Domain Expansion: A Latent Space Construction Framework for Multi-Task Learning¶
Conference: ICLR 2026 arXiv: 2601.20069 Code: To be confirmed Area: Representation Learning / Multi-Task Learning Keywords: multi-task learning, orthogonal pooling, latent space construction, representation collapse, composable representations
TL;DR¶
This paper proposes the Domain Expansion framework, which restructures the latent space into mutually orthogonal subspaces via Orthogonal Pooling, structurally preventing gradient conflicts and representation collapse in multi-objective training, and enabling interpretable, composable concept algebra.
Background & Motivation¶
Background: Multi-task learning (MTL) aims to satisfy multiple learning objectives (e.g., classification + regression) with a single network, but conflicting gradients from competing objectives pull shared representations in opposing directions, leading to representation degradation. The authors formalize this as latent representation collapse—the feature space is compressed into a small compromise region that is suboptimal for all objectives.

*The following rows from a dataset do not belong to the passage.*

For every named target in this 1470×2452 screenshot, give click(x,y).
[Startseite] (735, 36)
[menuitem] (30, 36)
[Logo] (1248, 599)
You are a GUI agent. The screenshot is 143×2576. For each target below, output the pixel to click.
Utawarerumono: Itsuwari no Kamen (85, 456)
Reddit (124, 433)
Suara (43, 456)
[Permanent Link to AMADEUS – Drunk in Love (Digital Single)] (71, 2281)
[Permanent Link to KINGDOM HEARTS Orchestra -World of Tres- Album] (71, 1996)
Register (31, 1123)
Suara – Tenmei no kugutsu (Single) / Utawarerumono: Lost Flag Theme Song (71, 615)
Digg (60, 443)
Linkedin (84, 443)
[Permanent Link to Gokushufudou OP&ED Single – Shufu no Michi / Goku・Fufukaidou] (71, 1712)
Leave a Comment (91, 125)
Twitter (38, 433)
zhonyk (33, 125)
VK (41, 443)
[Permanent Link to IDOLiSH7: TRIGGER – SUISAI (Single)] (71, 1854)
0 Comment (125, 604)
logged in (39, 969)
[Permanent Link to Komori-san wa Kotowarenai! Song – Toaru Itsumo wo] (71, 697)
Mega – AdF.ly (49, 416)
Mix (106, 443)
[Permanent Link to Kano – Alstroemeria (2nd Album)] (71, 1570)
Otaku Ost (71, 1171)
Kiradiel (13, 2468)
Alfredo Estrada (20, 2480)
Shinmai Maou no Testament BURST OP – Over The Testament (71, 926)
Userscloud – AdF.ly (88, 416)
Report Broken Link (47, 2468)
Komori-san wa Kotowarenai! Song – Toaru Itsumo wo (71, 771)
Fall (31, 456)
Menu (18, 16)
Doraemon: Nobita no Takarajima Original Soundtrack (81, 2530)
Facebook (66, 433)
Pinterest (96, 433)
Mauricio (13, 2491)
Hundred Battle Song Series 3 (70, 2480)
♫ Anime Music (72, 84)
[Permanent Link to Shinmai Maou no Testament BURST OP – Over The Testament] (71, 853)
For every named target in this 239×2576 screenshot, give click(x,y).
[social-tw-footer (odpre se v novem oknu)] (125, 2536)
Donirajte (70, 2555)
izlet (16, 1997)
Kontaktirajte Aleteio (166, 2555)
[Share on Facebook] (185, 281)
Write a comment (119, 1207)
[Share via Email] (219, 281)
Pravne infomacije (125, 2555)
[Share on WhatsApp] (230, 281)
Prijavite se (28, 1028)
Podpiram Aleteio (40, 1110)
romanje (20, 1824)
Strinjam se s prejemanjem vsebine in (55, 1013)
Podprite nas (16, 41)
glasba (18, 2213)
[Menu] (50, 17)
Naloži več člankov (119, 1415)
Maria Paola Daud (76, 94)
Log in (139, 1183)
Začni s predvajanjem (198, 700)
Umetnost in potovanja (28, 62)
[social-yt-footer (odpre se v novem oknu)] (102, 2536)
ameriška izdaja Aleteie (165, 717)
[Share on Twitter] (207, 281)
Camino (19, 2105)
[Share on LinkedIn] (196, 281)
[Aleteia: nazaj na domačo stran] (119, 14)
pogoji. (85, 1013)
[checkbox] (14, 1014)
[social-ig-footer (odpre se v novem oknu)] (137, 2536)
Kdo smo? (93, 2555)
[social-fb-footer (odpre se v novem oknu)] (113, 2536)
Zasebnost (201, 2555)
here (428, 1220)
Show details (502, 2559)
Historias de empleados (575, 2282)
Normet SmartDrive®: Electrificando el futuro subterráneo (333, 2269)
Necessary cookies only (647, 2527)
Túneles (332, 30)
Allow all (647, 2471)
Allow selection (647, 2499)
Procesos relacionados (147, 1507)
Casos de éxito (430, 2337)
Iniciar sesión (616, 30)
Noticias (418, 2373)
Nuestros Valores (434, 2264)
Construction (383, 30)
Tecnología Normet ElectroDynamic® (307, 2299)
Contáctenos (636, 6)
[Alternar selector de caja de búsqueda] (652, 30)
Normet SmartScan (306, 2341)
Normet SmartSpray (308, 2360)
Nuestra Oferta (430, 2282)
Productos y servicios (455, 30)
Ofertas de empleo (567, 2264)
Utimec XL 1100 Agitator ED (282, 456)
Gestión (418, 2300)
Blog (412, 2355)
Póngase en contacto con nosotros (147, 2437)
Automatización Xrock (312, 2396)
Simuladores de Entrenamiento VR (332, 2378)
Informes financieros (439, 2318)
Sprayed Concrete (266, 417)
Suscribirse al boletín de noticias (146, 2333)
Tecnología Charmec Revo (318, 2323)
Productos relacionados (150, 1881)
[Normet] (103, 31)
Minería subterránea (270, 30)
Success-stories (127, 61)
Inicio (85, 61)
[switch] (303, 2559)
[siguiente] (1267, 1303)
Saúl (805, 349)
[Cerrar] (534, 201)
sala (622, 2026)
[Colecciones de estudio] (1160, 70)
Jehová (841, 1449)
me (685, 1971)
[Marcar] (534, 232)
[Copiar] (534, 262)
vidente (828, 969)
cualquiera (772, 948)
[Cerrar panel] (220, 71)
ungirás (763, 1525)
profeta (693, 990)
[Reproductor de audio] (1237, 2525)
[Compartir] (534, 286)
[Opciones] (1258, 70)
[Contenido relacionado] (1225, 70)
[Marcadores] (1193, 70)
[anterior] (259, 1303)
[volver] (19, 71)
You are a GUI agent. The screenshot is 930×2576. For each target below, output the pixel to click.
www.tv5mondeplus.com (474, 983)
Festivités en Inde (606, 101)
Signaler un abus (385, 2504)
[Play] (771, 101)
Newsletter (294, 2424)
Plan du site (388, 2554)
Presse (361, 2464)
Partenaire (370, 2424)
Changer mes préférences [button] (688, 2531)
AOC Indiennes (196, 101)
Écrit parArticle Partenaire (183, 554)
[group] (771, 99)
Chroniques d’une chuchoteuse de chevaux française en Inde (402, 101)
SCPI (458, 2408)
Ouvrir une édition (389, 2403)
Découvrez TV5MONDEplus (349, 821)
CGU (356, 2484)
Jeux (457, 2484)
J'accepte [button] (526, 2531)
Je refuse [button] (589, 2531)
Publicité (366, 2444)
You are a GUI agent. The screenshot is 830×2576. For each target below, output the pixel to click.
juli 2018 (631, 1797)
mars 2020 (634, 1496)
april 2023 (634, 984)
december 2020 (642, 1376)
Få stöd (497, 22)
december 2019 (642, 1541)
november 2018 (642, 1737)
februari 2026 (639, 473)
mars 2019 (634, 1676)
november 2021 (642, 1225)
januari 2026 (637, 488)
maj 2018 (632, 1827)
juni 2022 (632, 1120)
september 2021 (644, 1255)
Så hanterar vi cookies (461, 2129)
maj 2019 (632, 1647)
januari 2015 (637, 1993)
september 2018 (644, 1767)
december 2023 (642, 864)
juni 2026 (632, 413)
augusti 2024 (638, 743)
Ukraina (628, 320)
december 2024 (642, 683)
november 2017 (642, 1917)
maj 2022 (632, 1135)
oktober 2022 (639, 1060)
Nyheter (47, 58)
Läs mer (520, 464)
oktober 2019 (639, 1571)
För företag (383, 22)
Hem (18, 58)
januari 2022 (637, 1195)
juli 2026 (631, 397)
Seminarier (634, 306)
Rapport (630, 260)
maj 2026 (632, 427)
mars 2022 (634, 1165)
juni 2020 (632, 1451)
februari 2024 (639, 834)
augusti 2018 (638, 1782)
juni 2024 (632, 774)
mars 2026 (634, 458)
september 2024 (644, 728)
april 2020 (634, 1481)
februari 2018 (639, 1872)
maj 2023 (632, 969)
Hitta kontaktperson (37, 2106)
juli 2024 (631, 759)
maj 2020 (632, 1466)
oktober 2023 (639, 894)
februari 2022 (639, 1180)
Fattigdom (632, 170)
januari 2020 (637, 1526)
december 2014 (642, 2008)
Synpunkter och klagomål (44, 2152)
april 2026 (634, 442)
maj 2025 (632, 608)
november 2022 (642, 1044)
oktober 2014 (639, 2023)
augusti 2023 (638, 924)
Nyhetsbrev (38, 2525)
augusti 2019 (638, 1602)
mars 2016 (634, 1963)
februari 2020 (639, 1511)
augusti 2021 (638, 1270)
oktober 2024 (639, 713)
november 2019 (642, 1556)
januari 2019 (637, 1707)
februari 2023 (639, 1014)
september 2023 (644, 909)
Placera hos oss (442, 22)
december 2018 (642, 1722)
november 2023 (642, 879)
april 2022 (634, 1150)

Limitations of Prior Work: (a) Gradient-level MTL methods (GradNorm, PCGrad, Nash-MTL, CAGrad, MGDA, etc.) are inherently reactive—they reconcile conflicts only after conflicting gradients have already been produced, requiring additional gradient operations at every step. (b) These methods do not alter the structure of the latent space itself; the learned representations remain entangled and uninterpretable. A representative case: under Objective Set 2, baselines such as Nash-MTL achieve high classification accuracy but near-zero V-score, indicating that the model learns a shortcut mapping rather than meaningful internal representations.
Key Challenge: How can a representation space be designed such that multiple learning objectives naturally do not interfere during training—rather than requiring reconciliation after interference occurs?
Goal: Eliminate inter-task interference at the level of representational space design, constructing a proactive latent space that intrinsically supports multi-objective learning.
Key Insight: Analogous to anamorphic art (e.g., a pattern on a cylinder that reveals different shapes when viewed from different angles), a high-dimensional latent vector can simultaneously encode multiple independent concepts through projections along different orthogonal directions.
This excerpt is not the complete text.